The actual run-time components of Bootstrap appears to be two Cascading Style Sheet (CSS) files and one JavaScript (JS) file. One of the two CSS files is an optional theme. This confirms that Bootstrap has no client-side requirements, just a web browser that can understand standard CSS & JS files.

On the developer side, things get more interesting.

Grunt is the build system used by the Bootstrap project to build the project code, the documentation files, and run the unit tests.

It’s not clear if the JavaScript files are worked on directly, but the CSS is definitely not. It is done with Less and compiled to CSS. Some parts in the documentation listed “Less/Sass” implying Sass is a similar thing. Maybe look into this later.

Once the product is rebuilt, the JavaScript code is automatically reviewed by JSHint. Then tests are executed in the PhantomJS headless JavaScript runtime orchestrated by QUnit testing framework for JavaScript.

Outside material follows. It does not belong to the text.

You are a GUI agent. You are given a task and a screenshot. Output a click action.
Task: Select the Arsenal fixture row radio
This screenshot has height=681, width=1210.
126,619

The product documentation pages were generated by Jekyall. Don’t know what the input for Jekyall would look like, but the output is static HTML pages. It claims to be the engine behind GitHub pages, so I know I’ll run into this again when I explore GitHub.

Several package managers were listed. Looks like NPM is required for actually working on Bootstrap itself, though it can also be used for projects consuming Bootstrap. Bower and Composer are two other package managers that seem to apply only to Bootstrap consumers.

That’s the first cut. Some things are still fuzzy, and some things I thought were clear may actually be wrong. We’ll see!

Codecademy “Make a Website” notes

I’ve just completed the “Make a Website” lesson on Codecademy, because it made sense to start at the beginning and (re)learn the fundamentals. I knew some simple HTML going in so I had expected part of it to be review and part of it to be new material.

The review part was expected: the lesson went over basic concepts of HTML tags and their hierarchical structure, then went into fine-tuning appearance via CSS.

But the new material was a surprise. After the CSS unit completed teaching about backgrounds and borders and spacing, it promised the next unit is about content and page layout. I thought “OK, good, now we’re getting into stuff I don’t know.”

The next unit began by introducing the Bootstrap framework to manage page layout. It was still an informative and fun interactive lesson, but I was left disappointed by the departure from HTML fundamentals.

It felt incomplete, like a math class that skipped doing addition with pencil and paper and instead going straight to using a calculator. Yeah, I’m probably not going to do it by hand ever again, but I wanted a lesson to teach me how to do it at least once. I would have preferred the lesson to go a bit into doing HTML layout the hard way, then say “Now that you know how to do it the hard way, let’s do it the easy way with Bootstrap.” Doing it both ways would give me a better feel of how HTML layout works and how Bootstrap makes it easier.

The Codecademy lesson worked as advertised, I’ll just have to fill this hole in my knowledge with something else.